Qualcuno di loro, prima tv locali, poi a tv nazionali ha raccontato la loro avventura. «Siamo arrivati in barca, clandestinamente, viaggiato in mare tre notti, siamo partiti da Monastir. C’è chi per il viaggio ha pagato sette milioni di dinari, più o meno 1.500 euro, una cifra enorme per qualsiasi tasca, figurarsi per chi viene da una zona dove si soffre da matti». «Cerchiamo lavoro – hanno dichiarato ai giornalisti due connazionali di Rami e Samir – siamo venuti solo per questo e non per vivere di assistenza: qui c’eravamo già stati, ma le leggi non ci permisero di continuare a lavorare nella clandestinità». Chi ha fatto l’autista, il meccanico, lavorato in un autolavaggio, nella cucina di un ristorante, fatto l’imbianchino. «Non ci perdiamo in chiacchiere – dice Rami – è stata sufficiente una prima esperienza: non eravamo qui a fare la bella vita, lavoravamo, ma un brutto giorno mi fermarono e mi rispedirono in patria: non avevo i documenti, cosa che invece mi auguro di poter chiedere, altrimenti non so più cosa fare…».

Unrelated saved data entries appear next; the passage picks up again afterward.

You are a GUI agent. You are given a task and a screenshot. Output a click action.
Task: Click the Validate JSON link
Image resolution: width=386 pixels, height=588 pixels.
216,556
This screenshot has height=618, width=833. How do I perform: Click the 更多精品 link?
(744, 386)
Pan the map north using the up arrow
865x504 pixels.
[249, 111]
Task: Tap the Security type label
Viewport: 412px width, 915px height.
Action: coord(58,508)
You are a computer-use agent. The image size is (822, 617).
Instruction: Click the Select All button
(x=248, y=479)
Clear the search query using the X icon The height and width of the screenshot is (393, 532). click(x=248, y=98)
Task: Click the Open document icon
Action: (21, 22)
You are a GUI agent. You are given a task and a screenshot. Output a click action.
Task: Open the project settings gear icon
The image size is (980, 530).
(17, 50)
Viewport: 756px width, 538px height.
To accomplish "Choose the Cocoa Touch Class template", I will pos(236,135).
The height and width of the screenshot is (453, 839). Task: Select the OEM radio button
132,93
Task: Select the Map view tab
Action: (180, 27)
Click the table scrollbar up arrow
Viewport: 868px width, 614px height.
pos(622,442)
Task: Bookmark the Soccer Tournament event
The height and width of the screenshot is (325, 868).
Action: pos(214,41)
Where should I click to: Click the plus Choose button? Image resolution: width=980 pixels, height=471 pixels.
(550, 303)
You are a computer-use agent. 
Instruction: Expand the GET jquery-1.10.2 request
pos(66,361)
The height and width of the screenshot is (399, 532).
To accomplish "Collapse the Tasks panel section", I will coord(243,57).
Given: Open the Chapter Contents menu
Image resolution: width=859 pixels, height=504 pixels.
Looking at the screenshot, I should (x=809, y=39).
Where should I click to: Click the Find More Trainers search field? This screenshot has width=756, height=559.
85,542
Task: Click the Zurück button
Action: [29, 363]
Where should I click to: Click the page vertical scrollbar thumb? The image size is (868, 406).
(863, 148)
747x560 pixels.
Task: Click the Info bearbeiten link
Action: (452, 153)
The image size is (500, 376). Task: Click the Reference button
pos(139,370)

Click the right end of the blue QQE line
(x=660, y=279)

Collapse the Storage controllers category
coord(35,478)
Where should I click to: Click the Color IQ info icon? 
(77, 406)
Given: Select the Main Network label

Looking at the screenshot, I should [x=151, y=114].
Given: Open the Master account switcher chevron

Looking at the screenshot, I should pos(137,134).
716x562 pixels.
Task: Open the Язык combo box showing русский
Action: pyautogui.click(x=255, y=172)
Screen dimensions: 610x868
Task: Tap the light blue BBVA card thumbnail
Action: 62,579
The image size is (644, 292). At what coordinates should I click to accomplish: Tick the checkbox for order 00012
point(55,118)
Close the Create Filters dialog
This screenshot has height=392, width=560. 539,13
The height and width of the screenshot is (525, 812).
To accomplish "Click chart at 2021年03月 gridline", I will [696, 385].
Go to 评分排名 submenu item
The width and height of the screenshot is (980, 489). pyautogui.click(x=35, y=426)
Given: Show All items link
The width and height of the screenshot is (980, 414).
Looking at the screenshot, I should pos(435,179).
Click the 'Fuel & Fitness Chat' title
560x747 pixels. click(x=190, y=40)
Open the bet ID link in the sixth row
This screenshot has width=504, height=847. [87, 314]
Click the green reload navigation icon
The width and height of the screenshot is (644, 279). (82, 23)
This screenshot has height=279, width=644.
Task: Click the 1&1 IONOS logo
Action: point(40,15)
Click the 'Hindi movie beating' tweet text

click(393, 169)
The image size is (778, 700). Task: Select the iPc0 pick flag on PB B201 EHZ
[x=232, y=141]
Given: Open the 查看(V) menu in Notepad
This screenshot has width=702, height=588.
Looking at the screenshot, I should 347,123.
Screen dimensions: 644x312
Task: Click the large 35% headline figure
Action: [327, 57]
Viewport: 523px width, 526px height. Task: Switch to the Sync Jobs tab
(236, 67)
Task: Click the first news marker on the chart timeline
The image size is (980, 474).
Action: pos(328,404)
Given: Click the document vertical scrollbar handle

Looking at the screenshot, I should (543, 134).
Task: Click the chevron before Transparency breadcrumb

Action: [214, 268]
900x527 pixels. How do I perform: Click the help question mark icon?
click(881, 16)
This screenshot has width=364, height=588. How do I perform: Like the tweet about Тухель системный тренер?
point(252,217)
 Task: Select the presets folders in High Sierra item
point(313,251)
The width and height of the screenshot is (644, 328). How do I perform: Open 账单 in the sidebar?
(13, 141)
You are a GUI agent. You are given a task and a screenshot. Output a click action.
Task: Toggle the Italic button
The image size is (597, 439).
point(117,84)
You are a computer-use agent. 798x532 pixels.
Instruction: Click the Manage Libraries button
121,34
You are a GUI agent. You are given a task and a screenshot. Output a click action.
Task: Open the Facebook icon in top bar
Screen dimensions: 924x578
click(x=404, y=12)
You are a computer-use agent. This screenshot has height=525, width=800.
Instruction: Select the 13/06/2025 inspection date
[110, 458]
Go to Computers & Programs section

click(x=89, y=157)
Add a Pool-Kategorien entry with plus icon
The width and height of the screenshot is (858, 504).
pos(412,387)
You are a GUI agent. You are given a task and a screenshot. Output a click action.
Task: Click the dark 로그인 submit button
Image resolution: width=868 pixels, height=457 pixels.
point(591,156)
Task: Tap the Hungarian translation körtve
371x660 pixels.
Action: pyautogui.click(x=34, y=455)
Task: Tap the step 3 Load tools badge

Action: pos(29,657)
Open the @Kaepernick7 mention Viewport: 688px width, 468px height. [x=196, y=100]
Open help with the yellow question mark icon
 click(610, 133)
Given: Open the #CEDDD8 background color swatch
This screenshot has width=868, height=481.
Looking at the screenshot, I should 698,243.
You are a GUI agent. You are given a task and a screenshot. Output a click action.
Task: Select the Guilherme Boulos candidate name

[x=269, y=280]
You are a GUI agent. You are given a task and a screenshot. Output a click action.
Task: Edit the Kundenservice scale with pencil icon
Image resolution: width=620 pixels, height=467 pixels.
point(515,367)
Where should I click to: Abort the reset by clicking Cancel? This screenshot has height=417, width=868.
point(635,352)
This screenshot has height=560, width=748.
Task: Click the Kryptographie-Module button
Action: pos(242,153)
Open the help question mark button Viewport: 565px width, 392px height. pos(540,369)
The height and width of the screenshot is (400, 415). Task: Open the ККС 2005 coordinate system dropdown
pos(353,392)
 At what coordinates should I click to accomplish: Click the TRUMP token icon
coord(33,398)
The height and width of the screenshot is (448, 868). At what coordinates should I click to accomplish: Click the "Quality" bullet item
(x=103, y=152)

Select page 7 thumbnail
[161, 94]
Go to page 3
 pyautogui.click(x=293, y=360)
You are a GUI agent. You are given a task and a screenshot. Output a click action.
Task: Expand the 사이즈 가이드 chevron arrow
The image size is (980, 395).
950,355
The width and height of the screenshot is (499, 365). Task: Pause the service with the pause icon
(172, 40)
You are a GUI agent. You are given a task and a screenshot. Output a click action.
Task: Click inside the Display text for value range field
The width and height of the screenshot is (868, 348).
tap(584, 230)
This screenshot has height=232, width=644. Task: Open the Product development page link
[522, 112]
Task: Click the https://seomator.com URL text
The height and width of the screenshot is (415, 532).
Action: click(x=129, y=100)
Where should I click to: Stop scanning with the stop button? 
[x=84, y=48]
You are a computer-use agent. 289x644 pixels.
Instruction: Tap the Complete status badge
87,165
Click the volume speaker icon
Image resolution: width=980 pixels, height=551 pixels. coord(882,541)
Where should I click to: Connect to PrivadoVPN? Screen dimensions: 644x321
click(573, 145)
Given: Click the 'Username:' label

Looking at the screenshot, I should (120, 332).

«Siamo arrivati in trecento, forse più – riprende – un brutto viaggio: un po’ sono scappati, ma credo fossero terrorizzati, avevano paura che i militari italiani li rispedissero subito sulla prima imbarcazione per la Tunisia: noi, invece, vogliamo lavorare, ci auguriamo ci siano condizioni diverse rispetto all’ultima volta in cui siamo stati in Italia; che ci rilascino un permesso di soggiorno e che nel periodo in cui restiamo in Italia ci possiamo dare da fare a trovare un lavoro, uno dei tanti che sappiamo fare: non ci fermiamo davanti a nulla, purché sia un lavoro pulito…». Decoroso, vorrebbe dire Samir, che ascolta il suo connazionale in silenzio. Lo si capisce dall’espressione. «Che non sia un lavoro che ci riduca in schiavitù – ammette alla fine – che ci faccia vivere con enormi sacrifici: connazionali e nordafricani in passato hanno lavorato per dieci euro piegati sulla schiena nei campi per dieci ore di lavoro al giorno; cerchiamo qualcosa di meglio…». Umano. Non gli viene la parola. Quando gliela suggeriamo, accenna un sorriso. «Ecco, ci accontentiamo di poco: adesso che in Italia c’è il virus, non c’è molta voglia di ascoltarci: speriamo che tutto passi in fretta e che a qualcuno venga voglia di sentire un po’ anche noi, vogliamo lavorare, sentirci utili a un Paese così bello e accogliente…».